Il a appelé l’œuvre « United States of Immigrants ».
Il a ensuite créé des œuvres d’art sur place lors de rassemblements Black Lives Matter et d’autres manifestations nationales. “Je veux être exactement là où se passe l’action”, a-t-il déclaré. “C’est là que je puise mon inspiration.”
Une fois que Marquez est arrivé en Pologne en mars, il a commencé à peindre à la gare de Varsovie – un point de transit clé pour les réfugiés – et dans la ville de Medyka, à la frontière avec l’Ukraine. Il séjourne quelques semaines en Pologne, produisant des prises cubistes sur l’afflux de réfugiés.
Il a laissé derrière lui une poignée d’œuvres achevées, et bien qu’il ne soit pas sûr de ce qui est arrivé à chacune d’entre elles, il a entendu dire que certaines sont maintenant en possession de responsables de musées polonais.
En Ukraine, il s’est installé à côté du pont détruit avec le soutien des maires d’Irpin et de la ville voisine de Bucha, deux banlieues de Kyiv qui luttent pour revenir à la normale après que l’invasion russe a fait des morts et des ravages généralisés.
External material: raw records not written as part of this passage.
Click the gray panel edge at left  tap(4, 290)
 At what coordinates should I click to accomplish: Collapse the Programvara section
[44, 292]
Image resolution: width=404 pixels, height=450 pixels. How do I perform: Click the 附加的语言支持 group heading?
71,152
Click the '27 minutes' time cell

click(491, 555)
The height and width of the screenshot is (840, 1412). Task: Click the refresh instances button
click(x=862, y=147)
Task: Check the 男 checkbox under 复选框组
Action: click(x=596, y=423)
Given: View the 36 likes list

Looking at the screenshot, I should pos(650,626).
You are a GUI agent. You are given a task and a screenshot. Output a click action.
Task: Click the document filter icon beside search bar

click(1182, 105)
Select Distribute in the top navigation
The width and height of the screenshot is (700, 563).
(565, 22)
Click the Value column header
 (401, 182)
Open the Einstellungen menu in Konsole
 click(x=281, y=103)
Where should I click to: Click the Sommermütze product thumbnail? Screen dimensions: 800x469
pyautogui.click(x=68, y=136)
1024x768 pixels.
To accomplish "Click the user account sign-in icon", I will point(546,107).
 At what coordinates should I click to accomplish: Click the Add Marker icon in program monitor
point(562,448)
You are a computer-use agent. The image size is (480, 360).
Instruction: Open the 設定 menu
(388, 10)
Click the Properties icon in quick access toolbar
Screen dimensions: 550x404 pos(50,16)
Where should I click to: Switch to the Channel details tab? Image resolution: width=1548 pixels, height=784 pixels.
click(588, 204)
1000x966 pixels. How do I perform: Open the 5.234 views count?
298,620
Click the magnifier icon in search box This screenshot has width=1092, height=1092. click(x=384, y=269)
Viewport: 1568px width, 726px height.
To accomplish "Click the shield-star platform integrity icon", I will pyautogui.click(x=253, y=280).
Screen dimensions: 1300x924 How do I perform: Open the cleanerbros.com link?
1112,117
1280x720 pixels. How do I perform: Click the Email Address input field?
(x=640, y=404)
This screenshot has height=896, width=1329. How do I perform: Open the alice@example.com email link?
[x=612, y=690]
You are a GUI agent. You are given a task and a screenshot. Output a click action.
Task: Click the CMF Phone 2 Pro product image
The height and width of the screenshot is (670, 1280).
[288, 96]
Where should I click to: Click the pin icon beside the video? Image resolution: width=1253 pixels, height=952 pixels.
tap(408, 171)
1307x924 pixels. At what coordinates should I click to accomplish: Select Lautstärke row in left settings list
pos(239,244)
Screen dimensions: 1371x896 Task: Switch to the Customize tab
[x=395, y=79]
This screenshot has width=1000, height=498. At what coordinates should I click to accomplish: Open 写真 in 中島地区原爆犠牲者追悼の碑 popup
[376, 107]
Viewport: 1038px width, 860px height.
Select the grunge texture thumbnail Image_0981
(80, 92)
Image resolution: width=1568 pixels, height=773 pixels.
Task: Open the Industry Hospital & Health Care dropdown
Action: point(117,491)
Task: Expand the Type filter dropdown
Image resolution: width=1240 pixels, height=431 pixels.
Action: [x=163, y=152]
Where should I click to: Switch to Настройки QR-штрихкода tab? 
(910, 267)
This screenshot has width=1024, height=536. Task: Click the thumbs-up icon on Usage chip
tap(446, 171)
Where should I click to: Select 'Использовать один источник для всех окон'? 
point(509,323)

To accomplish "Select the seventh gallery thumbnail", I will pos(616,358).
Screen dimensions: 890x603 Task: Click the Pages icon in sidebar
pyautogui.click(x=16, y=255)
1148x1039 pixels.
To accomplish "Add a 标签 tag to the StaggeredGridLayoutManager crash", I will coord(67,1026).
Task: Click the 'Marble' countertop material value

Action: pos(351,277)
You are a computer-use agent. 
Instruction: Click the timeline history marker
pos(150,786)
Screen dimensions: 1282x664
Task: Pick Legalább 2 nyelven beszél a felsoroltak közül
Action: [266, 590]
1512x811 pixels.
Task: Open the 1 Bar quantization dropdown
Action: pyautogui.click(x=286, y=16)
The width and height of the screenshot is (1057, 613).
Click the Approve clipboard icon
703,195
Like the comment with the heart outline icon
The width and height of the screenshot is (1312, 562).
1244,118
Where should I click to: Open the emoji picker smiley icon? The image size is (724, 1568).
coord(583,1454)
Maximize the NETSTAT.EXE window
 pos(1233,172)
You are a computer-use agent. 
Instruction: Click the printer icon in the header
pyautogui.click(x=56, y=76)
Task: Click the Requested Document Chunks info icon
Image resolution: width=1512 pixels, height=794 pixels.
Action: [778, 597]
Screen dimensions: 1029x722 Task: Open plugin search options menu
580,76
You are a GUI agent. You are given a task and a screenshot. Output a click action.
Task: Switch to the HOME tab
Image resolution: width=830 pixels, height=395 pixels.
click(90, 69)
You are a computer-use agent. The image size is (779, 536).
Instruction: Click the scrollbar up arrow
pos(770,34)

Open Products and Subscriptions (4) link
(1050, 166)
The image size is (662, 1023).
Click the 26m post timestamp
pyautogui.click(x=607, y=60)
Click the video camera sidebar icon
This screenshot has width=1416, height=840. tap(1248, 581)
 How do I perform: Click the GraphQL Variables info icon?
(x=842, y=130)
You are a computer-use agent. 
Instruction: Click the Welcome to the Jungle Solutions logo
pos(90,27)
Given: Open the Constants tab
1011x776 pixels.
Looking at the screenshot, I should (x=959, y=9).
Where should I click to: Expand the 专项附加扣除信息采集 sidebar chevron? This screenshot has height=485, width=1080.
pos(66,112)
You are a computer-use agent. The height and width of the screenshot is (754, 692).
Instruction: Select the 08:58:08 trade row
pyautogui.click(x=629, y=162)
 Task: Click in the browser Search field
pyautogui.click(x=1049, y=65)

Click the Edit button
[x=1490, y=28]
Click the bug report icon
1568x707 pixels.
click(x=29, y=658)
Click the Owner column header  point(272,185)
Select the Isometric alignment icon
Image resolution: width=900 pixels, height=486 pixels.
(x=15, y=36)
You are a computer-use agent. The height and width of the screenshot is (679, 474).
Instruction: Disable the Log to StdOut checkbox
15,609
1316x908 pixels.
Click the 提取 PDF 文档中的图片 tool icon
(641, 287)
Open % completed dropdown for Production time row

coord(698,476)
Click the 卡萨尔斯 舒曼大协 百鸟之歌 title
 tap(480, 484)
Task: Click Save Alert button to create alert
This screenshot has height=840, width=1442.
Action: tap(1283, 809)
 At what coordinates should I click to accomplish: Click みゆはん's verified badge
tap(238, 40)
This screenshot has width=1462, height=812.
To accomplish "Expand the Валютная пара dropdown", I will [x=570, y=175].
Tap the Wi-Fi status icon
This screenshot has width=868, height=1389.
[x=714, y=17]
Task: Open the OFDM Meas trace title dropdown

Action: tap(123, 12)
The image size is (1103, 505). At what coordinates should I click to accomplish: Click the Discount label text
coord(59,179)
Marquez a déclaré avoir choisi le motif cubiste de Picasso parce que “Guernica” – qui commémore le bombardement nazi de la ville basque en Espagne et est considérée comme l’une des grandes déclarations anti-guerre de tous les temps – attire inévitablement l’attention. Le regard est certes dérivé, mais jamais obscur. Pour Marquez, le message peut l’emporter sur l’esthétique.
“Chaque fois que je fais un projet, la première chose qui me vient toujours à l’esprit est : que dois-je faire pour me connecter aux gens ?” il expliqua. «Je peux faire quelque chose dans mon propre style, mais parfois vous perdez le public. … Je peux peindre un ‘Guernica’ les yeux fermés.
Avec le drapeau ukrainien flottant au-dessus de la tête, le site a été transformé en une sorte d’installation d’art en plein air mettant en vedette les peintures de Marquez, les rangées de croix en bois et plusieurs panneaux faits à la main portant des messages de paix. Une collection d’équipements militaires russes retrouvés abandonnés dans une ville voisine est également exposée.
Le président Volodymyr Zelensky a annoncé des plans pour la construction d’un monument national sur le pont, commémorant tous ceux qui ont bravé le voyage.
Marquez a déclaré qu’il serait ravi si ses peintures étaient incorporées dans la conception finale. “J’espère qu’ils les laisseront là-bas dans le cadre du mémorial, mais je ne sais pas exactement”, a-t-il déclaré. “Quoi qu’ils fassent, ça me va.”
La guerre fait toujours rage dans de larges pans de l’Ukraine, et de nombreux civils fuient maintenant le conflit dans l’est et le sud. Mais, pour le moment, le calme est revenu dans la capitale et sa banlieue.
Tout ce qui reste du pont sont deux blocs de béton géants avec des brins de barres d’armature en saillie. Une travée provisoire permet le passage de la circulation. Une fourgonnette blanche renversée est toujours assise au bord de la rivière. Il y a peu de piétons de nos jours.